====== Brano proposto ======
In questo gioco tra due simboli assoluti di fanatismo, due esempi iconici del culto della personalità, nel bene in un caso (i Beatles) e nel male nell’altro (Hitler), si nasconde con un’efficacia spiazzante, la sintesi perfetta del fanatismo politico, un invito a non confondere spettacolo e realtà, una riflessione quasi obbligata in un mondo, quello contemporaneo, in cui nostalgie del passato, sotto sembianze differenti, tornano con irruenza a incantare folle oceaniche. Le ideologie non sono musica, le idee sono pericolose e in questo melange Taika Waititi colpisce nel segno.

Il resto della pellicola purtroppo si muove in maniera affaticata tra alti e bassi, rimanendo sempre su quel confine fastidioso tra commedia e satira educata. La satira denuda il potere, lo rende piccolo, insignificante ma affinché questo accada il male deve essere mostrato, ripreso nel suo agire e non solo negli effetti.

Trarre una pellicola da Il cielo in gabbia era un’impresa abbastanza coraggiosa e complessa. Jojo Rabbit del romanzo di Christine Leunens mantiene una leggera filigrana in trasparenza, tanto che viene da chiedersi perché dichiararne l’ispirazione se di storie di tedeschi che nascondevano gli ebrei, la storia ne è, per fortuna, pienissima.

La pellicola di Waititi si muove verso altri messaggi, verso altri punti di arrivo, con finalità diverse e presupposti, che potevano essere davvero geniali ma che si arrestano su intenzioni di largo consenso. Il protagonista diventa un bambino, non più un adolescente, questo si offre allo spettatore come enorme metafora del potere, corruttore delle menti più pure. Le modifiche, almeno nel soggetto, lasciavano intendere una riflessione feroce, sconvolgente. D’altronde con i tempi sempre più bui che corrono, forse, avremmo avuto bisogno di un prodotto del genere e non di un’ennesima commedia drammatica dalla lacrima facile.

Il problema di Jojo Rabbit è che anche il momento di pathos mal restituisce l’emotività, forse perché nello spettatore persiste la convinzione di essere di fronte a altro cinema, a un’altra intenzionalità e resta l’attesa per il momento giusto, in cui l’aspetto satirico emergerà in tutta la sua  cattiveria.

Il film di Waititi è così un prodotto indefinito, né carne né pesce, senza entusiasmo e con qualche battuta che strappa un sorrisetto. Va bene comunque, perché il messaggio è ben veicolato, ma il fastidioso fantasma della commedia per famiglie aleggia in maniera insistente. Sembra quasi che si avesse il timore di offendere qualcuno, nazisti compresi. La stessa figura di Hitler risulta scialba, poco convincente e scritta in maniera poco efficace. Waititi poteva fare di meglio, ce lo ha dimostrato ampiamente con “What we do in the shadows”, ma forse le sue ultime scelte registiche e le prossime (tornerà a dirigere Thor) sono un segnale di un cambiamento di rotta, verso un cinema più accondiscendente e meno coraggioso o irriverente.

Siamo lontani anni luce dalla genialità di Chaplin e Brooks e vicinissimi al solito prodotto creato per regole e stilemi, un compito fatto a regola d’arte seguendo le indicazioni del docente. Non lo elevano a prodotto più consistente nemmeno le ottime interpretazioni (Scarlett Johansson su tutti) e un finale poetico e destabilizzante sulle note di una versione in tedesco di Heroes di David Bowie. Peccato.
====== Elenco dati ======
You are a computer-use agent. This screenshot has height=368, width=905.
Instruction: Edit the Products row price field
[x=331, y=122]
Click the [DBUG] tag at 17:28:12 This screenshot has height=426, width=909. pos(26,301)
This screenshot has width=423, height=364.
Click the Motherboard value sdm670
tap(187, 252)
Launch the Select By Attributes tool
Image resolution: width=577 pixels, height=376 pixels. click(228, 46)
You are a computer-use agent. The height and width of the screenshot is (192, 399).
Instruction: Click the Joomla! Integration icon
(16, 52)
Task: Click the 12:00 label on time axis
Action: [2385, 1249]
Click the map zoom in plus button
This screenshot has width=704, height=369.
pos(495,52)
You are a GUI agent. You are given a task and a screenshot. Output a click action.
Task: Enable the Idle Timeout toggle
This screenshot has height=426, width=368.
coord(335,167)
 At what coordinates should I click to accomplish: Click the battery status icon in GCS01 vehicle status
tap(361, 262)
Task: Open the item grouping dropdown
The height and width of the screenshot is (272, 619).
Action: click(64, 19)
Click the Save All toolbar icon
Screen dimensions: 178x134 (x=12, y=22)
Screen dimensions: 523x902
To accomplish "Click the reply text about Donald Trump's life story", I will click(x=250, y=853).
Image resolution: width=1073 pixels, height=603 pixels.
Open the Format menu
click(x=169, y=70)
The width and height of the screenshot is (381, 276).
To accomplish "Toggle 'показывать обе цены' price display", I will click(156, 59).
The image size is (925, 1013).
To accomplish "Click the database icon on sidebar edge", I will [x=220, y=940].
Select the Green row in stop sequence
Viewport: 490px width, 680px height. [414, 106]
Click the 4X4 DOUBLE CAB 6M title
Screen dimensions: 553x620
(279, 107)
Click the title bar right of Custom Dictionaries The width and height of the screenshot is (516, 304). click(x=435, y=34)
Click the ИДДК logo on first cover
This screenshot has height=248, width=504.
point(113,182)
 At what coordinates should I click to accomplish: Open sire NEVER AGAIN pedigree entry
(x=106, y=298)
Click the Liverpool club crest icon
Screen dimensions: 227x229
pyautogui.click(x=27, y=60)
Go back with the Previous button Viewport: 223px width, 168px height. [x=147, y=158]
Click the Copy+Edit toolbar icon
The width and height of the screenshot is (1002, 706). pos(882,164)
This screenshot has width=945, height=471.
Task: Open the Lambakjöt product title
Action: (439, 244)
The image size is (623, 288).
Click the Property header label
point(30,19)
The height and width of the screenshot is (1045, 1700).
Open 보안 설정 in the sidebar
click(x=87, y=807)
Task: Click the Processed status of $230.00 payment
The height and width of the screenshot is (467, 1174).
======
Trascrivi fedelmente il passo della recensione di Jojo Rabbit che si apre con le parole "Il resto della" e si chiude con "solo negli effetti.".

Il resto della pellicola purtroppo si muove in maniera affaticata tra alti e bassi, rimanendo sempre su quel confine fastidioso tra commedia e satira educata. La satira denuda il potere, lo rende piccolo, insignificante ma affinché questo accada il male deve essere mostrato, ripreso nel suo agire e non solo negli effetti.